Übers Smartphone einfach direkt den Arzt kontaktieren – und sich die Rezepte dann aufs Handy schicken lassen. In der Schweiz ist das längst Realität. Das spart Kosten, den Weg zur Arztpraxis und die Zeit im Wartezimmer.

Eine ärztliche Konsultation per Video-Chat dauert mit der App eedoctors durchschnittlich 13 Minuten. Danach schickt der Arzt dem Patienten einen Arztbericht und falls es die Diagnose nötig macht, ein Rezept für Medikamente, direkt aufs Handy.

Die Video-Konsultationen per Handy sind – genauso wie die in der Schweiz schon seit Jahren angebotene telefonische Beratung – billiger als herkömmliche Arztbesuche. Daher belohnen die Krankenversicherungen die Inanspruchnahme der Dienste mit niedrigeren Beiträgen. Versicherte sparen bis zu zwanzig Prozent, wenn sie im Krankheitsfalle zunächst einen Telemediziner kontaktieren.

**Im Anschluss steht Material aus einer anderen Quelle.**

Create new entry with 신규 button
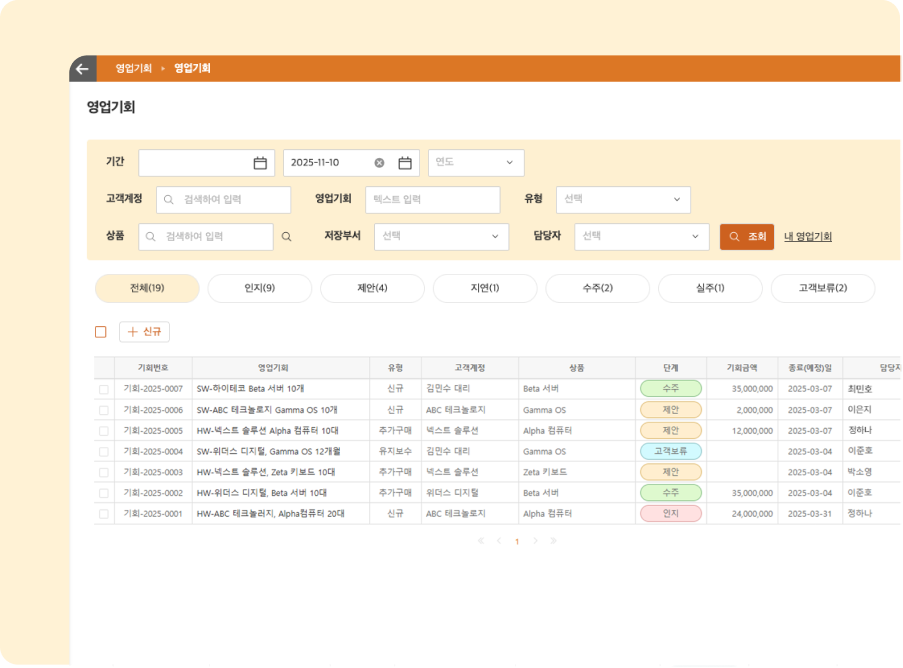The image size is (903, 668). tap(144, 332)
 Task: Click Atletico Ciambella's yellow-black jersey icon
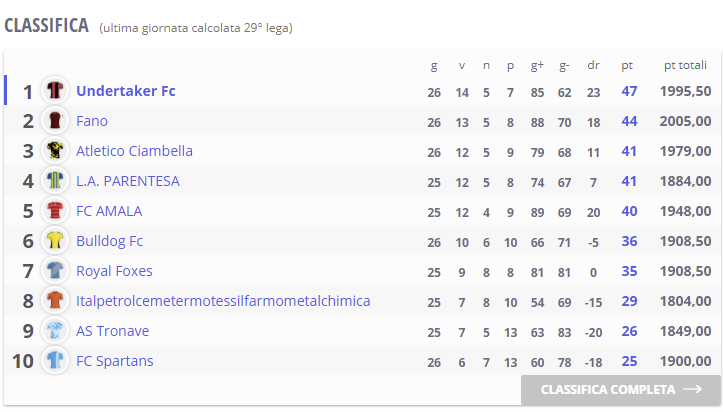55,150
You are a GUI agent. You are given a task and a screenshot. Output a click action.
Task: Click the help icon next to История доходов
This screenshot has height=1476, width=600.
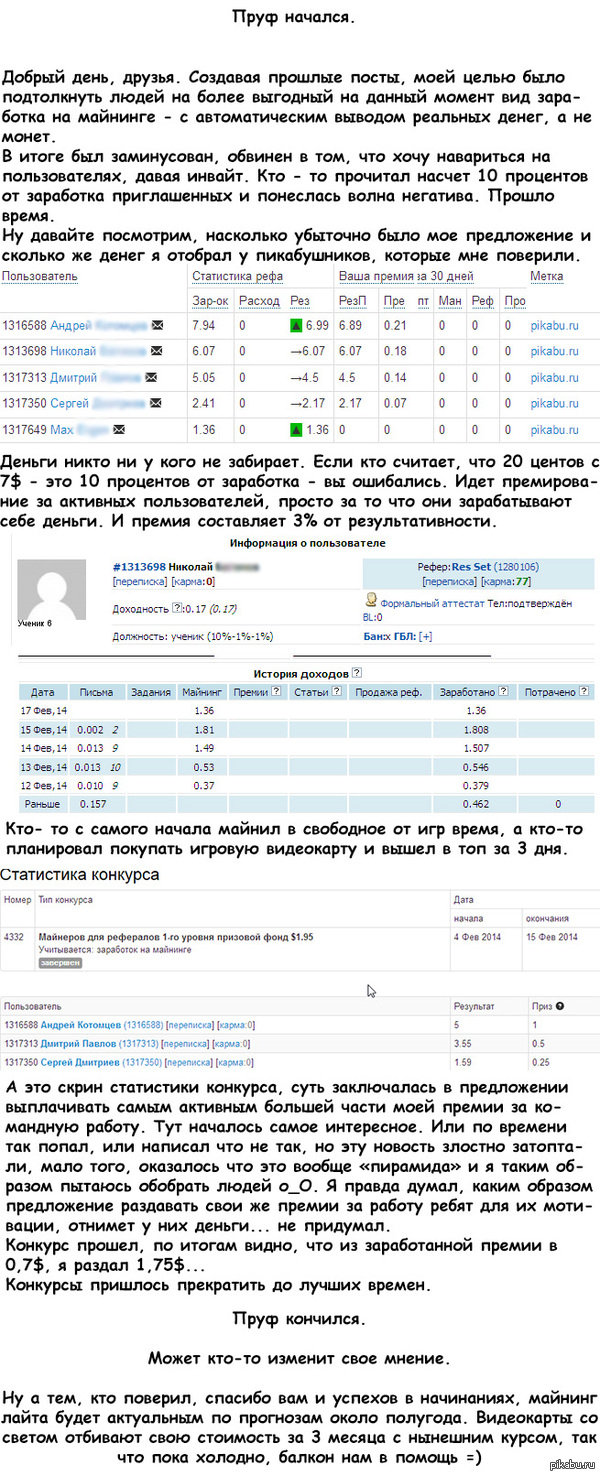tap(357, 673)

2016 hatten 13 Prozent der Schweizer ein solches Modell gewählt. Und es werden ständig mehr. Im Zweifelsfall gehen aber auch Telemediziner kein Risiko ein und überweisen die Patienten an eine Praxis. Die Video-Konsultation noch die Beratung am Telefon werden die persönliche, direkte Sprechstunde also je komplett ersetzen.